Utilizing a qualitative approach, 6 focus group discussions with 48 purposively selected pregnant women, and 10 in-depth interviews with care providers in two hospitals were
conducted. Interviews were transcribed verbatim. Using both deductive and inductive approaches, priori themes that informed the design of the interview guides, and emerging
codes from transcripts were used in data analysis.

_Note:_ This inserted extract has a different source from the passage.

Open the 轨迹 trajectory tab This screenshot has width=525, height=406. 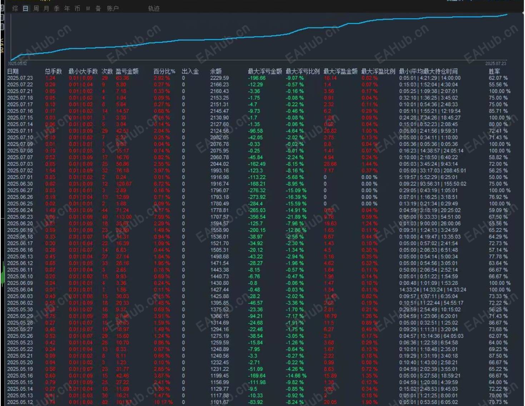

In both hospitals, pregnant women reported awareness of anaemia and identified poor quality diets and failure to take IFA as the predominant causes. Regular IFA supplementation, and consumption of fruits, vegetables, and animal-source foods were indicated as the main anaemia remedies by the pregnant women. Turkey berry, beetroot,
and hibiscus flower were also reported as therapeutic remedies for anaemia. IFA use was linked with improved appetite, haemoglobin, and health status of mothers and their fetus. Both providers and pregnant women indicated that IFA is freely accessible through government facilities but may also be purchased. IFA supplements are recommended to be taken three times daily; however, non-adherence to the recommended frequency was reported. This was attributed to adverse reactions including nausea and vomiting,
unanticipated cost of increased appetite, forgetfulness to take IFA, misperceptions about adverse effects of IFA, transportation cost to access IFA, and long waiting time at
hospitals. Community-level focused antenatal care, follow-up visits, and phone calls were reported by providers as strategies to improve IFA uptake. Community sensitization,
enhanced access to IFA, and participatory approach to ANC services were suggested by pregnant women as strategies for improving IFA uptake.

Food insecurity and misperceptions about IFA should be addressed as part of efforts to address low IFA adherence and high maternal and child anaemia rates in Ghana.